The strikes went largely unnoticed by the outside world in the nearly monthlong air assault on Hezbollah guerrilla strongholds in southern Lebanon. But Lebanese point to the extensive damage to their irrigation and drinking-water system as evidence that border security and water issues remain intertwined in a region short on both.
"Whenever Israel throughout history has thought of its northern border, they don't talk, for example, of the mountains as a border. They always think of the valley of the Litani," said Mohammed Shaya, dean of the college of social sciences at Lebanese University.
Israel has said repeatedly that it has no designs on Lebanon's water. "There's a policy decision at the highest level not to target those water pumping stations," said Mark Regev, a spokesman for the Israeli foreign ministry. "We don't claim an inch of Lebanese sovereign territory.
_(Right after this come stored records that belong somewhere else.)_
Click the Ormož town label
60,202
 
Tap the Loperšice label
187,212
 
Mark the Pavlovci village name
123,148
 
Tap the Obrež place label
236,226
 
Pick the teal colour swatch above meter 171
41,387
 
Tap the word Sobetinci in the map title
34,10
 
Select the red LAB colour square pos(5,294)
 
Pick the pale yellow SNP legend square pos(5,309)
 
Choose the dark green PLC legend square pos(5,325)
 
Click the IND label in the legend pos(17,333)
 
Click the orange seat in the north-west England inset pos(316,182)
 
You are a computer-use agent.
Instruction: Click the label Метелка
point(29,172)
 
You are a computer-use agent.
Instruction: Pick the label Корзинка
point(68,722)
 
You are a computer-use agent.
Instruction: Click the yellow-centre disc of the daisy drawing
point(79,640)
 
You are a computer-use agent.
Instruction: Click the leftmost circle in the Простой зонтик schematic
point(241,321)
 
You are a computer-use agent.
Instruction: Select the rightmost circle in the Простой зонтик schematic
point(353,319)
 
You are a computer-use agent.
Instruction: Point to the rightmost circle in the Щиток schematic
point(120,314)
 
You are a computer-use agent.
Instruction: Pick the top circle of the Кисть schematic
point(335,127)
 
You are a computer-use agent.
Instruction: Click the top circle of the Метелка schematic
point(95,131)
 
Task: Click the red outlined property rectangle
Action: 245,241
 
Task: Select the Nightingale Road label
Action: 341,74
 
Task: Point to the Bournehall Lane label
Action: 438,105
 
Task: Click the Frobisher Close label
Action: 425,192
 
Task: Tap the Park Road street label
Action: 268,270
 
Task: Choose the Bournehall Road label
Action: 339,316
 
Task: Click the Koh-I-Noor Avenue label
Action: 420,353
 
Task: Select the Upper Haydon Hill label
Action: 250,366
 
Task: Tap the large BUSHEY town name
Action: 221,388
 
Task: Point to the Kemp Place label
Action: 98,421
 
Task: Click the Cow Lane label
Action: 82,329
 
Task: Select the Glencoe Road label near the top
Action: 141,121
We don't claim a gallon of Lebanese water. We have no hostile intentions whatever towards Lebanon as a country, towards the Lebanese people or towards Lebanese natural resources."
But the enduring suspicion here that Israel regards the waters of the Litani as its own, and the lands to its south as a security perimeter help explain Lebanon's reluctance to accept any U.N. cease-fire resolution that does not call for an immediate Israeli withdrawal from the region.
At a minimum, Lebanese officials fear that the repeated attacks against water facilities - as well as bridges, highways, power plants and roads - signal an intent to debilitate Hezbollah-dominated southern Lebanon and enable a long-term Israeli presence there.
"They started [bombing] with the Litani water reservoir, the Litani dam. And we all know that the Litani has a special place in this country," said Fadl Shalaq, president of the Council for Reconstruction and Development. "It's a big reservoir of water, and the Israelis don't hide it that there are several parts of the Litani that they would like to take for themselves."
Officials in southern Lebanon said the attacks have hit not only bridges, but open water canals, crippling irrigation to thousands of acres in the Tyre region and in the Bekaa Valley.
During fighting near the Wazzani springs, a guard at the pump station was killed, the pump was knocked out of service and the underground pipes through which water is transported were heavily damaged, said Hussein Ramal, an engineer for the Litani Authority, which operates irrigation systems in the region. "Now every one of these villages is without water," he said.
The Litani flows 102 miles, entirely within Lebanon. It courses south through eastern Lebanon's Bekaa Valley, before turning sharply westward two miles from the Israeli border, to head through the coastal plain to the Mediterranean, north of Tyre.
Israel has always argued that much of the Litani flows wasted to the sea.
A large portion of the river's flow is diverted to a series of hydropower dams, leaving relatively little for irrigation in southern Lebanon. But the Lebanese government had planned to bid a $200 million contract this summer to irrigate major new sections of southern Lebanon.